In general there was better coordination between the center backs than there has been at any point in this tournament. The Ticos managed just seven shots, only two of which were on target. It was a very encouraging if not entirely dominant showing.
• Kellyn Acosta still struggles to leave more than a split-second's imprint on the game. He made two good runs and could have had two goals for it, and won a few balls at midfield and hit some ok passes, but the US are probably better off when their No. 8 finds the game more, and controls it.
There were times where he looked hesitant to push too far forward for fear of stranding Michael Bradley, which is understandable given how fearsome Costa Rica can be on up-the-gut counters. This is legitimately terrifying:
I get the hesitation, but he needs to better understand how and when to take risks with his positioning.
Bradley, for what it's worth, was excellent again. In 750 minutes under Arena with him on the pitch at defensive midfield, the US have conceded exactly one open play goal.
• Altidore scored the game-winning goal, set up a pair of glorious chances and did a lot of tireless running, and I suspect none of the work he did will get the credit it deserves.

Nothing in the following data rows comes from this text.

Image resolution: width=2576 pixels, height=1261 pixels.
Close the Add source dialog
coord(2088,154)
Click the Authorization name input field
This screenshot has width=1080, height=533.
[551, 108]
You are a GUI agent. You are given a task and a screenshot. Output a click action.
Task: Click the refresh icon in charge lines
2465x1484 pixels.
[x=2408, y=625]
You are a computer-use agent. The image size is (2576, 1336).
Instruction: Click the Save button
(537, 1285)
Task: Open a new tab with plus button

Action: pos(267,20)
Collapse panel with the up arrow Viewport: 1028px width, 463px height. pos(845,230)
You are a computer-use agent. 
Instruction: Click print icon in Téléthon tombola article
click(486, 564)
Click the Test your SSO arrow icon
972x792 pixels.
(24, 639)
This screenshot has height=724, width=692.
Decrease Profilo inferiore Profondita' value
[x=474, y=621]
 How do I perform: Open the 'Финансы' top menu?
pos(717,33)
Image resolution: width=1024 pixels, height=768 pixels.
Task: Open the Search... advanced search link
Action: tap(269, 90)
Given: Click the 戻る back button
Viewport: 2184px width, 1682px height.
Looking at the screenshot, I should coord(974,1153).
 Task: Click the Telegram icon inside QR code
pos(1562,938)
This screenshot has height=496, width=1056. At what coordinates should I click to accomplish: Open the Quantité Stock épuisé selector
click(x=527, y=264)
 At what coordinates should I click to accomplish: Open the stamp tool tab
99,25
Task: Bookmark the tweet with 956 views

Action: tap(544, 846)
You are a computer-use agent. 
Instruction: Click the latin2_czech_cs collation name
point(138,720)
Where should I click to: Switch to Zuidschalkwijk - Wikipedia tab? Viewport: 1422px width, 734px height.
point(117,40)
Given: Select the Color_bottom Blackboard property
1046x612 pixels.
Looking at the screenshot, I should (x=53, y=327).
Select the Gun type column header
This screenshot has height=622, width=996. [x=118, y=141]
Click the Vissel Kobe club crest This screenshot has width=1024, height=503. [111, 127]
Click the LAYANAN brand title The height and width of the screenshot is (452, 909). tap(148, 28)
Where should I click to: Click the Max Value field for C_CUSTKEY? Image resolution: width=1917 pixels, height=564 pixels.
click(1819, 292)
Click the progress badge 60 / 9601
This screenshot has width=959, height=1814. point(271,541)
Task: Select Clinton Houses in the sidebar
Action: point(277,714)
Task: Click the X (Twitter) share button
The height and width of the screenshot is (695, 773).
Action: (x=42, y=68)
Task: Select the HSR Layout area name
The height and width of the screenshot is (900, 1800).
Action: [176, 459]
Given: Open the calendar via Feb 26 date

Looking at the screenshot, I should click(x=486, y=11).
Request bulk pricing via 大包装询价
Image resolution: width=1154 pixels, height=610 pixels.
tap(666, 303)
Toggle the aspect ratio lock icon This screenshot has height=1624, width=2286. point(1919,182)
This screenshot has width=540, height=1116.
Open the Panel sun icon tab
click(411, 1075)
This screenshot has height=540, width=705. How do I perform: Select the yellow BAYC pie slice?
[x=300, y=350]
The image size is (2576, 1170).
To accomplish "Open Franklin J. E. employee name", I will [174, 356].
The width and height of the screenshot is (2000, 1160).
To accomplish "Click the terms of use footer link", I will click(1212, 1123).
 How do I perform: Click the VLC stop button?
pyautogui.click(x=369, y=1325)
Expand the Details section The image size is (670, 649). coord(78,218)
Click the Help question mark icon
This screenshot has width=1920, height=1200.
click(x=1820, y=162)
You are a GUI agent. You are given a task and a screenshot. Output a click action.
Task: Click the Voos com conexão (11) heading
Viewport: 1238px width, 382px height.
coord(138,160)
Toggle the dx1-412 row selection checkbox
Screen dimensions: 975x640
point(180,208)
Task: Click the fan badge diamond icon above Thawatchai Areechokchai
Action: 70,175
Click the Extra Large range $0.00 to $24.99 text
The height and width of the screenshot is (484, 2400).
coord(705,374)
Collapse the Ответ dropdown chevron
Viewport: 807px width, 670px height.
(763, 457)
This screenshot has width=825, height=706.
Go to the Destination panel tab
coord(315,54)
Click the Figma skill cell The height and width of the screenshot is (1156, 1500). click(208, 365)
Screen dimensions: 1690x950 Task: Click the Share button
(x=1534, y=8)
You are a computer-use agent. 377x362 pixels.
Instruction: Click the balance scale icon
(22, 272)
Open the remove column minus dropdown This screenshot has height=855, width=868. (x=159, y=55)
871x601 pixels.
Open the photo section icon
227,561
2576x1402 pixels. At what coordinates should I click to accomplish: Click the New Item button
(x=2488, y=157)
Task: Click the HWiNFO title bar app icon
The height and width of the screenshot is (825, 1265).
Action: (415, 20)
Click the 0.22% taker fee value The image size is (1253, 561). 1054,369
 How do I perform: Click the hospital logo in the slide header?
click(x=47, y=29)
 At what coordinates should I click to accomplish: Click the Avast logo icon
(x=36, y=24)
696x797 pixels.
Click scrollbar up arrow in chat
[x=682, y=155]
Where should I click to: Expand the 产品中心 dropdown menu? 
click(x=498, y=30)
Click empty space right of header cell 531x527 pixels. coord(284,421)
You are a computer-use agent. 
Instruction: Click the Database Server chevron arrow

• The big issue for the US is fullback aggression, and that goes back to the central defense. Once Villafaña started realizing that Besler was gobbling up everything and refusing Costa Rica the chance to play in behind or over the top, he pushed up more, and that gave the US more width, and that allowed Nagbe to drift inside a little bit, and that gave the US better numbers in midfield, and that meant Altidore and Morris could push higher, etc. etc. etc.
Ours is a kinesthetic game – when one part moves, the rest should feel it. There'd been little of that so far in the Gold Cup heading into Saturday night, but then things changed, and the US beat a very good Costa Rican side because of it.
Not every question around US camp has been answered, but a few of the biggest ones have been. Now, onto the final.